Normalization: LayerNorm (γ, β) → RMSNorm (γ only) — simpler, faster, same quality
FFN activation: ReLU → SwiGLU (gated) — learned gating, better quality
Position encoding: Sinusoidal (absolute) → RoPE (rotary, relative) — handles longer sequences
Attention: Standard (O(n²) memory) → Flash Attention (IO-aware) — 2-5× faster, less memory
Norm placement: Post-Norm → Pre-Norm — trains stably at 96+ layers

RoPE (Rotary Position Embedding) encodes relative position by rotating query and key vectors — it naturally extrapolates to longer sequences than seen during training. Covered in the Embeddings module.

Flash Attention is not a new algorithm — it computes the same attention scores — but it reorganizes memory access to tile computations within GPU SRAM instead of writing intermediate results to HBM. The result: 2–5× faster, far less memory.

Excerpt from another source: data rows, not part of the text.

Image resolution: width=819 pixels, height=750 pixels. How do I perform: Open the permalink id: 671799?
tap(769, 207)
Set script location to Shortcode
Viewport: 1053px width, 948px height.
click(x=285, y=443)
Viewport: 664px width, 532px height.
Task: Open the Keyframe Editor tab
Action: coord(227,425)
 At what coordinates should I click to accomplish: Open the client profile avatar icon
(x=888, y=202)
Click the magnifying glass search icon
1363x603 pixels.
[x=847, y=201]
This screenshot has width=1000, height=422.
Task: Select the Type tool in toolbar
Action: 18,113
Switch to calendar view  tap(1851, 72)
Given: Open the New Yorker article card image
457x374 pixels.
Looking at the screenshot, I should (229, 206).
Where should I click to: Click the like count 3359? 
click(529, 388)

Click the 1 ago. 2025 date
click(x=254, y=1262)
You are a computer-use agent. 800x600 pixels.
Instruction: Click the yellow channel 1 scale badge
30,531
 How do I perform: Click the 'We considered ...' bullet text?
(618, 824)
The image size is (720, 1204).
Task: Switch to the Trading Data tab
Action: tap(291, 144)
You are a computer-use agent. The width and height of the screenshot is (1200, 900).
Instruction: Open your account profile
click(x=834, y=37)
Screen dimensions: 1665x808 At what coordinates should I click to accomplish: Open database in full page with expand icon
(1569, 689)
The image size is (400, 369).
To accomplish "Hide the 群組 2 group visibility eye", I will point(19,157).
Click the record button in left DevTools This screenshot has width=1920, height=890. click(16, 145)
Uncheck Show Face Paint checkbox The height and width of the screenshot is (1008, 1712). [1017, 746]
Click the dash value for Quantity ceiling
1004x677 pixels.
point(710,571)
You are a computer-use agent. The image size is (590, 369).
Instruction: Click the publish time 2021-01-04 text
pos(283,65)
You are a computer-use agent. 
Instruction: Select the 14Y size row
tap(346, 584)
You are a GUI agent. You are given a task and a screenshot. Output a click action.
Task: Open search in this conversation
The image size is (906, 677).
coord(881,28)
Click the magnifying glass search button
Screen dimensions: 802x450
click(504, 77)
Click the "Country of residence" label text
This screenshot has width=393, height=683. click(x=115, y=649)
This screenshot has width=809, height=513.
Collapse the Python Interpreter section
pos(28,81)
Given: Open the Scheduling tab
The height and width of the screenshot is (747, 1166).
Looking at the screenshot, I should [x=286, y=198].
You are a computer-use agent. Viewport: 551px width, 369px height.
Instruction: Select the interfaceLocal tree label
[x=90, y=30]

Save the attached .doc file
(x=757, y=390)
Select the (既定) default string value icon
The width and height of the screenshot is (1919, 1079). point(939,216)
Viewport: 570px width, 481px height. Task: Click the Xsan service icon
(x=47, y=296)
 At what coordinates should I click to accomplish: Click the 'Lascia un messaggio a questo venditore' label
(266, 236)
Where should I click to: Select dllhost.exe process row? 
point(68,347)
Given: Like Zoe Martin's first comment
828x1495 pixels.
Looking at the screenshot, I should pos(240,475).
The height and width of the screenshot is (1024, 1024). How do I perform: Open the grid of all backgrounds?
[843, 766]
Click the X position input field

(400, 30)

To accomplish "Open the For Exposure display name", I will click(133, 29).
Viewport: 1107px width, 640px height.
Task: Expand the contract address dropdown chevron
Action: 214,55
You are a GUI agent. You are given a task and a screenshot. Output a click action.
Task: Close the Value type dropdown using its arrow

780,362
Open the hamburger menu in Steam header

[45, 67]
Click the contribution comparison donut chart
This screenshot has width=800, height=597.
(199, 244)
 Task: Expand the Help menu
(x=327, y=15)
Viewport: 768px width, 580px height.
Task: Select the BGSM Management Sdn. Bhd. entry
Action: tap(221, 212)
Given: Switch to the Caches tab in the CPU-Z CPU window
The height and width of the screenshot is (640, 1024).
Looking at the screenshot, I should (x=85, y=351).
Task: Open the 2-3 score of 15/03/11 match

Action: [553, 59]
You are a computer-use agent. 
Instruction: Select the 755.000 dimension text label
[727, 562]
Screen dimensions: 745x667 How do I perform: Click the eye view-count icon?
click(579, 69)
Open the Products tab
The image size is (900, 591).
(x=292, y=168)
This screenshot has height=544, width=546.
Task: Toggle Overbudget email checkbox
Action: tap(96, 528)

Every production LLM uses it.

Weight tying shares the embedding matrix and the output projection matrix (they are both d_vocab × d_model). The output projection maps the final hidden state back to logits over the vocabulary. Using the same weights as the input embedding eliminates one full copy of that large matrix — saving hundreds of millions of parameters in large models.

Parameter Counting

A single transformer block contains approximately 12d² parameters (where d is d_model):

Attention: Q, K, V, O projection matrices → ~4d²
FFN: two weight matrices with 4× expansion → ~8d²

For GPT-3 (d = 12288):

12 × 12288² ≈ 1.8B parameters per block
1.8B × 96 blocks ≈ 172B parameters

The remaining ~3B come from embeddings and layer norms — the blocks dominate.

The transformer block's architecture has been stable since 2017. What changed were the components within: RMSNorm for speed, SwiGLU for quality, RoPE for length generalization, Flash Attention for efficiency. The two-line structure remains unchanged.